Drawing on a distinction that Dworkin has applied to the domestic legal order, Brus's main thesis is that the international legal community is developing from a `rulebook community' towards a `community of principle'. The former is characterized by the voluntarism of classical international law, the latter by `integrity', namely the coherent application of justice and fairness in accordance with other fundamental community principles. As for Dworkin, principles, along with participation and procedures, constitute for Brus the central element for the legitimacy of the legal order of a true community. He sees evidence for the emergence of substantive principles in international law in the development of the concepts of jus cogens and obligations erga omnes and the universal acceptance of fundamental principles without the consent of all states. But, as Brus must acknowledge, if one maintains - in line with the majority of international lawyers - the traditional voluntarist law-making procedures, there seems to be no satisfactory legal explanation for that development.

Nevertheless he accepts the recognition of these principles as `fact'. In line with his claim of the increasing role of principles, Brus demands the development of appropriate procedures. His analysis of law-making, supervisory mechanisms and dispute settlement - which was supposed to be the main focus of the book - remains however largely conventional. Having described the dispute settlement procedures in the Law of the Sea Convention, the WTO and UNCED in a cursory fashion, Brus concludes that the use of binding third party dispute settlement in specific regimes has to be increased, but that the international community is not ready for a global dispute settlement regime of a binding nature. This raises doubts, however, about whether a transition of the international legal system towards that of an international community of principles is indeed taking place. If there is one international community, but a panoply of dispute settlement regimes, how is a coherent interpretation of broad and therefore contested principles possible?

Brus's insights are impressive. But he has not fully succeeded in demonstrating the connection between his first project - the analysis of the dispute settlement provisions of the Law of the Sea Convention - and his second - a description of the influence that the transformation of the international community has had on international law. The relevance of systems approaches and the social sciences in general for the analysis of dispute settlement are not made evident. When Brus tries to live up to his own challenge, doubts remain: Where he considers, for instance, the international law theories of the 1960s as evidence for the development of an international `welfare community', one wonders whether he has not perceived the looming doubts on the viability of the welfare state - and even more so of its international counterparts - in the 1990s.

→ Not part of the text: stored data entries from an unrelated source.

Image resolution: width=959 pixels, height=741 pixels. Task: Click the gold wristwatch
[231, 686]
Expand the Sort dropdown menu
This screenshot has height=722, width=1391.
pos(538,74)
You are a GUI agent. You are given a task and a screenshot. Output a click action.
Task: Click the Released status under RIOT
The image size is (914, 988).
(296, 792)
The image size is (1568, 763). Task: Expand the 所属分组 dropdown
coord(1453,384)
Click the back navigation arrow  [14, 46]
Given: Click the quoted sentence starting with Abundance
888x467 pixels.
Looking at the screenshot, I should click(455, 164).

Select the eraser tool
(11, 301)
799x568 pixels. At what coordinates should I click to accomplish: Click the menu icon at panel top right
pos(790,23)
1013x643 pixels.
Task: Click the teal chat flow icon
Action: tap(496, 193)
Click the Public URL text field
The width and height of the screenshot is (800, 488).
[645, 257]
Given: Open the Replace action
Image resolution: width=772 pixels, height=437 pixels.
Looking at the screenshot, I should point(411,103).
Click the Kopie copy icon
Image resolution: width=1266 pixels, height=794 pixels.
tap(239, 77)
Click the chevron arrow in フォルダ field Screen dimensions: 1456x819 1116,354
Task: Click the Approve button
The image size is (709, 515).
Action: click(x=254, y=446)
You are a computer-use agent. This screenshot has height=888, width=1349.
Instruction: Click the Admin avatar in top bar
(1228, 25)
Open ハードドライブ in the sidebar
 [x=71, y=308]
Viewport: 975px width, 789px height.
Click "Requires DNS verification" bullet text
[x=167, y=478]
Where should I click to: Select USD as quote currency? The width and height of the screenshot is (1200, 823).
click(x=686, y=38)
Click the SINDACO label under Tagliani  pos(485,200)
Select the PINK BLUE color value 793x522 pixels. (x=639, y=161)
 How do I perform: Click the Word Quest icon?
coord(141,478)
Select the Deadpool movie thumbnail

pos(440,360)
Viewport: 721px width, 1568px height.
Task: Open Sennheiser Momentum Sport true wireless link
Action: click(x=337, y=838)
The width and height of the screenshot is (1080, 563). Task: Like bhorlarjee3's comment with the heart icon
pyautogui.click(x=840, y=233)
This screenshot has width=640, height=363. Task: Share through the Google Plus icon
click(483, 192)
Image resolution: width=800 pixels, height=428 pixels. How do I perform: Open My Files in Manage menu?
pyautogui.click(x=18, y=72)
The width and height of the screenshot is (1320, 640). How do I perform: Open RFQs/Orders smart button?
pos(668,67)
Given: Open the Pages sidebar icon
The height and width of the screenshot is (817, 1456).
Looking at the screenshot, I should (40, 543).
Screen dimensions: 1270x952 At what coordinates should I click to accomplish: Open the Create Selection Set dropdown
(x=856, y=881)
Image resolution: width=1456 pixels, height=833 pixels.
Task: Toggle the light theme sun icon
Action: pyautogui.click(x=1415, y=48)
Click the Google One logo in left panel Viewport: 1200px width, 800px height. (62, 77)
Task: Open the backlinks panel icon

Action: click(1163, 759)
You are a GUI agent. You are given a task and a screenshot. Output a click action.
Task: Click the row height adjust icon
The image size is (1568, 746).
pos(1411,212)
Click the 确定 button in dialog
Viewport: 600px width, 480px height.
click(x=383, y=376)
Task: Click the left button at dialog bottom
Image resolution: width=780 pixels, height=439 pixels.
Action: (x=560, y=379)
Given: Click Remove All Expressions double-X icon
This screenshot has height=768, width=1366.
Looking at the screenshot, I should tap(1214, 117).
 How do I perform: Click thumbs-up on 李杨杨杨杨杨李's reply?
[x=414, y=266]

Neither does Brus seem to have considered objections raised by the writings of `critical' scholars. If Professor David Kennedy's observation is correct, namely that the Law of the Sea Convention is essentially devoid of substantive content, what is the perspective for its dispute settlement regime which Brus endorses so whole-heartedly? If one considers the transformation of the international society to a community of broad principles rather than to one of concrete rules as progress, how does the lack of clarity of the `new' law influence the judicial task?

These shortcomings, however, should not conceal the achievements of this innovative study. With this volume, Brus has made a considerable contribution to the efforts to come to terms with the increasing discrepancy between the widespread perceptions of a sea-change in the international system and the apparent conservatism of international law.